Wow! Thank You so very much Dr. I was diagnosed with sleep apnea but couldnt get on with mask, so will get referral to come & see you. People like me, are So grateful to doctors like you who are prepared to go above & beyond, to help patients! Ive other issues linked to scar tissue in my cervical region, so Need a good ENT consultant. Look forward to meeting you & do hope i can have this procedure asap will change my life! 😊God Bless You🙏🤩
@@VikVeerENTSurgeon Have met many different types of doctor's/surgeons, over years, but you, Dr Veer, are Amazing! 🌟💯 Congratulations!!✨🎉 Your Patience, Hard Work, Committment, Professionalism & all time/energy used, in order for this implant to be available to those who meet criteria, not just in UK, but on NHS! Wow!! THANK YOU DR👏👏👏 I know, it wasnt an easy challenge, especially with all NHS red tape, but its one that has now, been given green light, Thanks to all your hard work! This says so much about you, as person & Doctor/Surgeon! Shows You Truly Care about lives of UK Patients & know/will have Proven to NHS decision makers that this implant Works! You'll hv saved/changed many peoples lives in yr career. Your great efforts, have already brought me Alot of Hope, that this procedure Will Change My Life (in Many Positive Ways) & change lives of so many patients/partners, whose lives are severely affected, on daily basis, by vast array of symptoms, from this life threatening condition. Many of whom, like myself, hv tried, but Cant get on with using cpap/ mask. A family member, (with no diagnosed health issues) passed away, during their sleep recently. They may well hv had sleep apnea undiagnosed. So my family & I who I've just told about what you've achieved), are praying I'll be suitable candidate for this implant.(meet min level during sleep study.) I speak on behalf of us All, when I say Well done & Thank You, Dr Veer Can't wait to meet with you. Feel Blessed that there's chance I could have this implant soon!😊😊😊
Good afternoon. Most interesting video, once again, thank you for your continued enthusiasm and professionalism. Enjoy the remainder of your weekend Best regards
Great news Dr Veer. Always enjoy seeing your videos. Looking forward to more videos of yours for sleep apnea and UARS Can I also say, the tonsillectomy is the WORST PAIN EVER !!!!😂
Brill news NHS has agreed this, I'm having my turbinates reduced on the 23rd Vic so see you then 😀 Also I can hear heartbeat in both my ears so need to chat about that as well-so that is called: Pulsatile Tinnitus right?? Reply when you can thanks.

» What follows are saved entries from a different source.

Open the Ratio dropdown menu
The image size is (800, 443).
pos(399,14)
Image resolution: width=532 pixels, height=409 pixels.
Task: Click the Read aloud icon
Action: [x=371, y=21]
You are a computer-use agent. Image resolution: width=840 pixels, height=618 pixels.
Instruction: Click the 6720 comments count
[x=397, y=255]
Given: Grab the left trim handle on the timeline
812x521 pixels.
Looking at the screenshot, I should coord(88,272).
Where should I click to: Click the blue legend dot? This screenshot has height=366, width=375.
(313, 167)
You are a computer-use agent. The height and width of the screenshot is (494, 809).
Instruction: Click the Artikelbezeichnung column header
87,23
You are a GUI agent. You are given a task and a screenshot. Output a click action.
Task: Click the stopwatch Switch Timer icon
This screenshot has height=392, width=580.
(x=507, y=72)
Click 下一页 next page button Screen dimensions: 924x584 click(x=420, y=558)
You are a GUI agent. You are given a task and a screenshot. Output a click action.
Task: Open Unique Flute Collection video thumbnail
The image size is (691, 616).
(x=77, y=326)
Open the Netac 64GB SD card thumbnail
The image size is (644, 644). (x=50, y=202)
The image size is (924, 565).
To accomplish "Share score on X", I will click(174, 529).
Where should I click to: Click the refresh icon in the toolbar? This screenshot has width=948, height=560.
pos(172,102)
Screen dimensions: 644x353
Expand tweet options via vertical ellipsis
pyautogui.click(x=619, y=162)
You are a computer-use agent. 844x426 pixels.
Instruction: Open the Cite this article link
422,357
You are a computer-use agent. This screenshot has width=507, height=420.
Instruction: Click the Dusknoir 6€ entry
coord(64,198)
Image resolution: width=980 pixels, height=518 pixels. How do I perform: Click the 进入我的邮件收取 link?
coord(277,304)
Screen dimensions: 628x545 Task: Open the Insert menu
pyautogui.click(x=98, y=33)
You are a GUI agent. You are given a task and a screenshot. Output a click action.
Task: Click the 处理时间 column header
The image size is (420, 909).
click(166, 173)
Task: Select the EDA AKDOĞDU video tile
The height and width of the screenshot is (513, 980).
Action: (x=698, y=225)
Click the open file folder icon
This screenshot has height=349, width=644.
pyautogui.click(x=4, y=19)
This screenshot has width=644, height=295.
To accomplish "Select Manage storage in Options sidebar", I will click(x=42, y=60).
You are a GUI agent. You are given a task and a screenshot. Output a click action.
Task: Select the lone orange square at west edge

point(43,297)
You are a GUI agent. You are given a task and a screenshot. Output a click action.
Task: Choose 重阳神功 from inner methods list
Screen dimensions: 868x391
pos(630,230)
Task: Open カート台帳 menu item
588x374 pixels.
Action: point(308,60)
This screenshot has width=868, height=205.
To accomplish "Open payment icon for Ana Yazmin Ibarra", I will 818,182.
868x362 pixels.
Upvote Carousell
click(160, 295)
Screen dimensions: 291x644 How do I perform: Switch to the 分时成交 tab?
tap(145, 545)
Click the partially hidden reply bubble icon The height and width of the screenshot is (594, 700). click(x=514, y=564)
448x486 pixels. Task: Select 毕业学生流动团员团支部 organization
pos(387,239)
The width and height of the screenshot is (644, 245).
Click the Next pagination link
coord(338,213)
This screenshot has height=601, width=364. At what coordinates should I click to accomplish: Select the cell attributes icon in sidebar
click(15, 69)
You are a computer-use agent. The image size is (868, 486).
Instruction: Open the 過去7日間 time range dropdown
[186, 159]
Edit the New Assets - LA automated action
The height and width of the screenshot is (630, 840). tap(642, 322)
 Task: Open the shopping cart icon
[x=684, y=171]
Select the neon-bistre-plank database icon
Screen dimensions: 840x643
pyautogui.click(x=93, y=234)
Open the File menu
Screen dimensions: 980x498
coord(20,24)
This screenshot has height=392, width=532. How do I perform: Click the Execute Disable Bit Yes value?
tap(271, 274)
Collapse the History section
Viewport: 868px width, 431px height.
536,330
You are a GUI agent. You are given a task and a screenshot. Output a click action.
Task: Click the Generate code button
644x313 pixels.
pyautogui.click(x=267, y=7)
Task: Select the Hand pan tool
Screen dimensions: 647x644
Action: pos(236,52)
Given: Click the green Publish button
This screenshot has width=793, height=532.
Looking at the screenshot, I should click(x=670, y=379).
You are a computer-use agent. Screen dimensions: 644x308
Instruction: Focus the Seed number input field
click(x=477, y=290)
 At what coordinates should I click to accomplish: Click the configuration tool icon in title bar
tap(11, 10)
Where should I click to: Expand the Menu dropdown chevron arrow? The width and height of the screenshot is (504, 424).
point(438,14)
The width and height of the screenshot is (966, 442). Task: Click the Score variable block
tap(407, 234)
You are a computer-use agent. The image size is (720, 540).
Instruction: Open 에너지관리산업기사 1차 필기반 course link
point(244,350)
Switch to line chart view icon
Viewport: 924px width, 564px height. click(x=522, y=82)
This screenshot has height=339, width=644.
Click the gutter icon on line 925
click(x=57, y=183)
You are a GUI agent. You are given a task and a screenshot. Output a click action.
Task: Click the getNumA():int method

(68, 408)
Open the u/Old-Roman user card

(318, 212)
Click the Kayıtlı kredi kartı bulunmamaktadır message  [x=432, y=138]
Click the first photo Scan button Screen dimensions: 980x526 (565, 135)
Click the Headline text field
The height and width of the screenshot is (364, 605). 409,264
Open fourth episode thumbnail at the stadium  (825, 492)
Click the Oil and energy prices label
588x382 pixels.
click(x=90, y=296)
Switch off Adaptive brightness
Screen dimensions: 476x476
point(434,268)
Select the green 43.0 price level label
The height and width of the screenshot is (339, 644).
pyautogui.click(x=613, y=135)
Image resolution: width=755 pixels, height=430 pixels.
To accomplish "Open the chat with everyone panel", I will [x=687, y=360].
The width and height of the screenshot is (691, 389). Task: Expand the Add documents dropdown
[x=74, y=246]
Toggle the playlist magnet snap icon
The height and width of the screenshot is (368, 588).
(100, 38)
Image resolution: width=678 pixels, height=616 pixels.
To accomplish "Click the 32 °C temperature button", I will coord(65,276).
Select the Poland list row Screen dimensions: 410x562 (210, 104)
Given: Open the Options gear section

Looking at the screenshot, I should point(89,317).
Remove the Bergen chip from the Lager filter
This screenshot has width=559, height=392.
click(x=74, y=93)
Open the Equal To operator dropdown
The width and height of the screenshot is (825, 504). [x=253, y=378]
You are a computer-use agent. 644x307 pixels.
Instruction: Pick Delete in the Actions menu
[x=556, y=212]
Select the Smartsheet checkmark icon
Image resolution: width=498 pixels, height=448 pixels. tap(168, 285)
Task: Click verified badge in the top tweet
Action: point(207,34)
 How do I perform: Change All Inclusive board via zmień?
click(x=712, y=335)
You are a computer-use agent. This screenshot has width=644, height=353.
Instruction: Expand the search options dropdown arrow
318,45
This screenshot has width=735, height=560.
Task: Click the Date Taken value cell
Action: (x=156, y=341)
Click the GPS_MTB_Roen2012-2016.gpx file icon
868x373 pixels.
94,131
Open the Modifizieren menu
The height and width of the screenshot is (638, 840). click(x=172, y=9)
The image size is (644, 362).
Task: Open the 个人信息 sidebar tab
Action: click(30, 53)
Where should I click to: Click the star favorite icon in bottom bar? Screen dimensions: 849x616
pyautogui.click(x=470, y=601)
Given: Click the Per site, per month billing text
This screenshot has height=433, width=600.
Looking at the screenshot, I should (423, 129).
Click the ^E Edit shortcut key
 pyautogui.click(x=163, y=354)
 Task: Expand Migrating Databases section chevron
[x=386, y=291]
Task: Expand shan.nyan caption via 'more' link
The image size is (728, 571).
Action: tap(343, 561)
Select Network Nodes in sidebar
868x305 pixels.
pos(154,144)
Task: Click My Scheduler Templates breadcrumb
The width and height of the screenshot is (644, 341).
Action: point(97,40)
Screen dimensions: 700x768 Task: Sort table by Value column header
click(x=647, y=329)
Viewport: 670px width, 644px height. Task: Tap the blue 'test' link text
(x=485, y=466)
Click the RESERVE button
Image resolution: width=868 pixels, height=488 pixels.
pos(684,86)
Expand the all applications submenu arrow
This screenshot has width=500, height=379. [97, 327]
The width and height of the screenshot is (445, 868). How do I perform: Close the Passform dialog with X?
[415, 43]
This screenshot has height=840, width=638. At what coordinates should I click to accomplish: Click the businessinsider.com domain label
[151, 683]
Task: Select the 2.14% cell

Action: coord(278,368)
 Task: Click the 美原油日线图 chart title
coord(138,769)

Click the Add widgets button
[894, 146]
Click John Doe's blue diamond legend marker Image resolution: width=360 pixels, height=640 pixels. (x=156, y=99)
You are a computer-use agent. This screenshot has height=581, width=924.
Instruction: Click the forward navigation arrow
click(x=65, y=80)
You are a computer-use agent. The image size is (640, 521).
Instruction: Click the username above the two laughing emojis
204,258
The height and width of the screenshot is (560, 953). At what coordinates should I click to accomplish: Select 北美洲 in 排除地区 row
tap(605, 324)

I have a video on pulsatile tinnitus so have a look at that. You might have to see someone local to you however as I'm only meant to be doing snoring and sleep apnoea work at the RNENT hospital.
@@VikVeerENTSurgeon I have just phoned them up Vik, my appointment on Jan 23rd is for Sleep apnea-I didn't realise I got referred for that lol I also phoned up Queen's ENT about Turbnate Reduction you will be doing and said with waiting lists will be very early Spring 👍🏻
I am on the waiting list to see you to hopefully find out the cause of my sleep apnea. I have already seen 2 ent specialists in Birmingham following diagnosis but they gave the impression that if it wasnt due to excess weight or something obvious, it wasnt possible to find the cause. I dont get on well with the mask and was so pleased to find you on utube and discover the many possible reasons and your ability to discover which it is.😊 I am already taking Gaviscon Advance which has greatly helped with constant sneezing and hoarse voice, post nasal drip etc. Which i have suffered from for years. Thank you so much it was a light bulb moment hearing about silent reflux! I had previously been diagnosed as allergic rhinitis cause unknown. Hoping I get an appointment soon thanks again
If you get your nosed fixed and then use nasal steroids, you'll be able to handle a mask just fine. I'm sure Dr Veer here will figure out a plan of action for you. The biggest issue with cpap IMO is mask air leak. Most people need to find a way to keep their mouth sealed, otherwise you are not getting reliable therapy. If your mask leak is above what it should be for a said mask, you can't believe any of the data the machine has logged for the night.
Hello Dr Veer, very educational videos, thank you. I am using CPAP for my sleep apnoea for over 4 years now find it difficult but for peace to prevail i use it anyway for my wife's sake. I am really interested in the device Hypoglossal nerve implants. How do i get a referral to see you? Also would it be a massive surgery, inversive or just under the skin.? Thank you
I don't understand what my issues is, i have had sleep apnea but ive caught myself fall asleep but holding my breatg so im confused, i can tell the blockage wasn't at my throat but almost holding my breath. I had a sleep apnea episode once i woke up on my knees, my hands around my throat as if i was joking. I was scared for me life. It took some seconds until my airways opened. Dam! Btw im very thin, who never eats fried foods.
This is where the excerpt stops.